Great is My Faithfulness?

Why is it, that conflict, hate, slander, and anger seem to find their way into the church body? Why is it the smallest of things so often end up causing the biggest division and hurt? Sometimes those things, those events, are so ugly and hurtful. They tear your heart out and leave you wondering… What just happened? Why our church? Why our Pastor? Why my best friend? The hurt cuts deeply and the pain and questioning seem to linger for far too long. Why God…why?
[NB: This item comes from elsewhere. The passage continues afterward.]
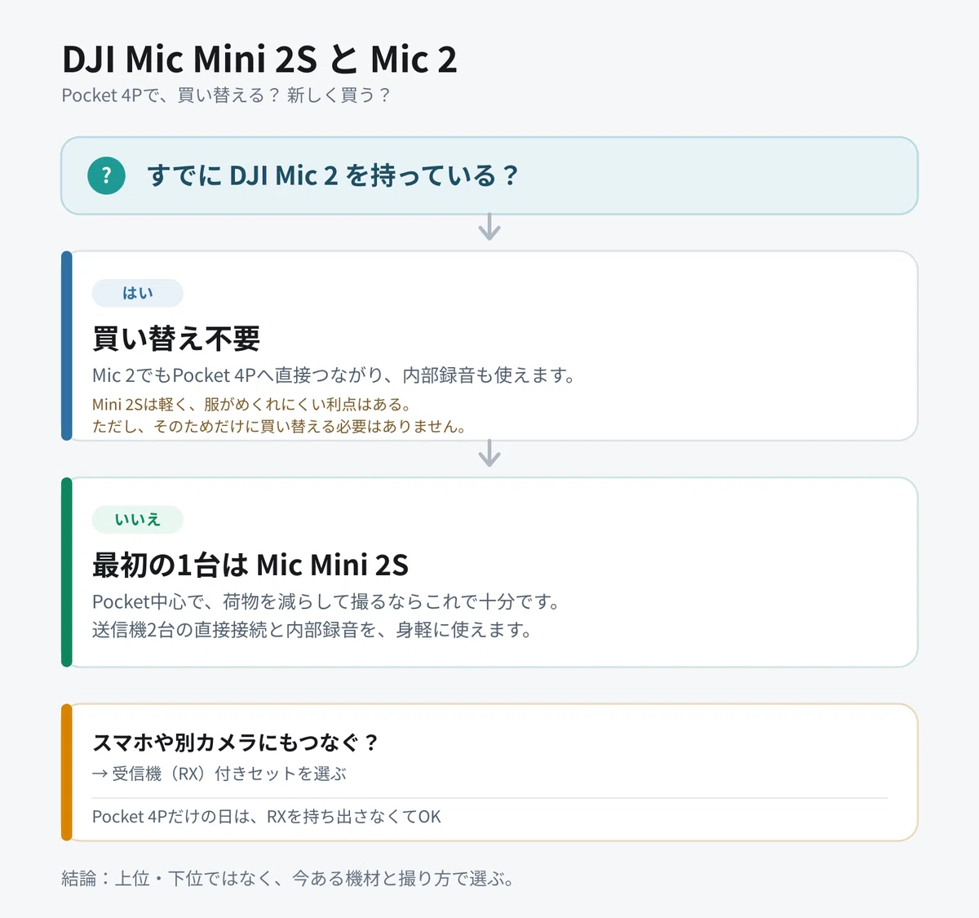Click the blue accent bar on the はい card
The image size is (979, 918).
tap(67, 346)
It is so important during these times that we remember that through it all we are called to be obedient to God and make sure we do not lose sight of our priority of serving and worshiping Him alone. In Deuteronomy 6:5 God commanded Israel in saying: “You shall love the Lord your God with all your heart and with all your soul and with all your might.” Then, in Matthew 22, Christ responds to the Sadducees and Pharisees regarding the greatest command and once against reminds them of correct priorities regarding our relationships, especially to the Lord, and he says: “You shall love the Lord your God with all your heart, and with all your soul, and with all your mind.’ This is the great and foremost commandment. The second is like it, ‘You shall love your neighbor as yourself.’ On these two commandments depend the whole Law and the Prophets.

But what does that have to do with the pain that we experience when turmoil and warring finds its way into our church family and tears the body apart? It seems that more often than not, people forget the truth of God’s word. We forget His character. We forget who it is that we serve. We forget that when we gave our lives to the Lord we became his slave. Our heart, mind, soul, strength…they are not ours anymore…they are His. As a new creation we are to worship God. We are not supposed to worship pastors, or people, things, programs, processes, budgets, or even ourselves. We are supposed to love and worship the Lord…and love our brothers and sisters.
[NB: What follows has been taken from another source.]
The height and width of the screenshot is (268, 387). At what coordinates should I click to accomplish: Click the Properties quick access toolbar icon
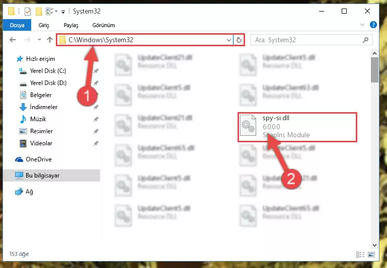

In John 15:17 there is a commandment from Christ and it is not the least bit vague. Christ said “This I command you, that you love one another.” In all of our trials and disagreements, we need to continue to love the Lord and love each other. If our mindset was first and foremost consumed with that command, if we were modeling the love that Christ has for his Father, and the love he has for us, we would guard our hearts, our mouths, our minds, everything, and bring it into submission before the Lord.

Consicross logo 2der for a moment how Christ reacts when we disagree with Him…when we willingly disobey His commands…when we sin. How does he respond? Does he leave us in anger? Does he condemn us and hold that sin against us? Does he go before His Father and slander our name? Does he gossip about us to the Holy Spirit? Does he change His holy character and suddenly become unfaithful and unloving? Never. Never. Never.  He is loving.  He is gracious.  He is merciful.  He is forgiving.  He is faithful.

God has called us to live righteous lives, to be holy, so we should look to Christ as our example and evaluate our holy or unholy responses to others. When we go through these times we should ask ourselves if we are acting with a character that models the Risen Savior that died on the cross and rose again, that is forever gracious, merciful, faithful and loving? He is forever faithful.

Lord, we are your new creation. Help us to demonstrate righteous behavior towards each other all of the time and teach us to do it with all of our heart, soul, mind, and strength. Amen.